**Task inputs**
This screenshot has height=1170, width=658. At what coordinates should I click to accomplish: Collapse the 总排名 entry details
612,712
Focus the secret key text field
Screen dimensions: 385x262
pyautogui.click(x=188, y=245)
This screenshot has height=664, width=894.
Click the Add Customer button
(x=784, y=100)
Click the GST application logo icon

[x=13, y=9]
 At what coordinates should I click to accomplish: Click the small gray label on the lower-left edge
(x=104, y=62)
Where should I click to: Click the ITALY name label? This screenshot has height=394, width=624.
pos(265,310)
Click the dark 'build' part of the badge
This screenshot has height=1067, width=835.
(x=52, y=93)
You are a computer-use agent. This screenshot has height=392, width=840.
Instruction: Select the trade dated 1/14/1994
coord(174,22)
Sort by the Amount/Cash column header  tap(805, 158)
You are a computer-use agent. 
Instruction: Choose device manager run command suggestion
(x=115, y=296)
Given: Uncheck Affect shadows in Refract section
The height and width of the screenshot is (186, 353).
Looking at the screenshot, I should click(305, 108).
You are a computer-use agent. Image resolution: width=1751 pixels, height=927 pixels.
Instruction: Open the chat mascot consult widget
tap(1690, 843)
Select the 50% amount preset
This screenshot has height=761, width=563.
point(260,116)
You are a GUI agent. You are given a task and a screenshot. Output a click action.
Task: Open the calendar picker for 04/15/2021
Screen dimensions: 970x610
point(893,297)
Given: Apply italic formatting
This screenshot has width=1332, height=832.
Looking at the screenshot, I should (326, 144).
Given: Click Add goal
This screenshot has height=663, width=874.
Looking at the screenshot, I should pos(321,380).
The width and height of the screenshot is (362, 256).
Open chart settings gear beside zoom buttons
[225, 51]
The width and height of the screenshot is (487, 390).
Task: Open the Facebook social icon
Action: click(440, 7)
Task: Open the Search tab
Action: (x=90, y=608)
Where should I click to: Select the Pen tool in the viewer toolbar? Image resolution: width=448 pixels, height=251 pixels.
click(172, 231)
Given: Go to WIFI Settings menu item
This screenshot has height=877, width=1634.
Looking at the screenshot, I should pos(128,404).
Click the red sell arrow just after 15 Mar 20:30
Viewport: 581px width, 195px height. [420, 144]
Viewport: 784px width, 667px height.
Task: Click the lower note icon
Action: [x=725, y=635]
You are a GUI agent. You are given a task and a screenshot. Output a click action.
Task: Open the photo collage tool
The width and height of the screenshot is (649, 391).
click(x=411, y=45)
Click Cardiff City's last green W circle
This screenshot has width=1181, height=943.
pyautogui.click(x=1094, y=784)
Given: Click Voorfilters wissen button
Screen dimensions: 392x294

**Work to be completed**
After reading through the records, retype all of them exactly.

**Your solution**
This screenshot has height=1170, width=658. At what coordinates should I click to accomplish: Collapse the 总排名 entry details
612,712
Focus the secret key text field
Screen dimensions: 385x262
pyautogui.click(x=188, y=245)
This screenshot has height=664, width=894.
Click the Add Customer button
(x=784, y=100)
Click the GST application logo icon

[x=13, y=9]
 At what coordinates should I click to accomplish: Click the small gray label on the lower-left edge
(x=104, y=62)
Where should I click to: Click the ITALY name label? This screenshot has height=394, width=624.
pos(265,310)
Click the dark 'build' part of the badge
This screenshot has height=1067, width=835.
(x=52, y=93)
You are a computer-use agent. This screenshot has height=392, width=840.
Instruction: Select the trade dated 1/14/1994
coord(174,22)
Sort by the Amount/Cash column header  tap(805, 158)
You are a computer-use agent. 
Instruction: Choose device manager run command suggestion
(x=115, y=296)
Given: Uncheck Affect shadows in Refract section
The height and width of the screenshot is (186, 353).
Looking at the screenshot, I should click(305, 108).
You are a computer-use agent. Image resolution: width=1751 pixels, height=927 pixels.
Instruction: Open the chat mascot consult widget
tap(1690, 843)
Select the 50% amount preset
This screenshot has height=761, width=563.
point(260,116)
You are a GUI agent. You are given a task and a screenshot. Output a click action.
Task: Open the calendar picker for 04/15/2021
Screen dimensions: 970x610
point(893,297)
Given: Apply italic formatting
This screenshot has width=1332, height=832.
Looking at the screenshot, I should (326, 144).
Given: Click Add goal
This screenshot has height=663, width=874.
Looking at the screenshot, I should pos(321,380).
The width and height of the screenshot is (362, 256).
Open chart settings gear beside zoom buttons
[225, 51]
The width and height of the screenshot is (487, 390).
Task: Open the Facebook social icon
Action: click(440, 7)
Task: Open the Search tab
Action: (x=90, y=608)
Where should I click to: Select the Pen tool in the viewer toolbar? Image resolution: width=448 pixels, height=251 pixels.
click(172, 231)
Given: Go to WIFI Settings menu item
This screenshot has height=877, width=1634.
Looking at the screenshot, I should pos(128,404).
Click the red sell arrow just after 15 Mar 20:30
Viewport: 581px width, 195px height. [420, 144]
Viewport: 784px width, 667px height.
Task: Click the lower note icon
Action: [x=725, y=635]
You are a GUI agent. You are given a task and a screenshot. Output a click action.
Task: Open the photo collage tool
The width and height of the screenshot is (649, 391).
click(x=411, y=45)
Click Cardiff City's last green W circle
This screenshot has width=1181, height=943.
pyautogui.click(x=1094, y=784)
Given: Click Voorfilters wissen button
Screen dimensions: 392x294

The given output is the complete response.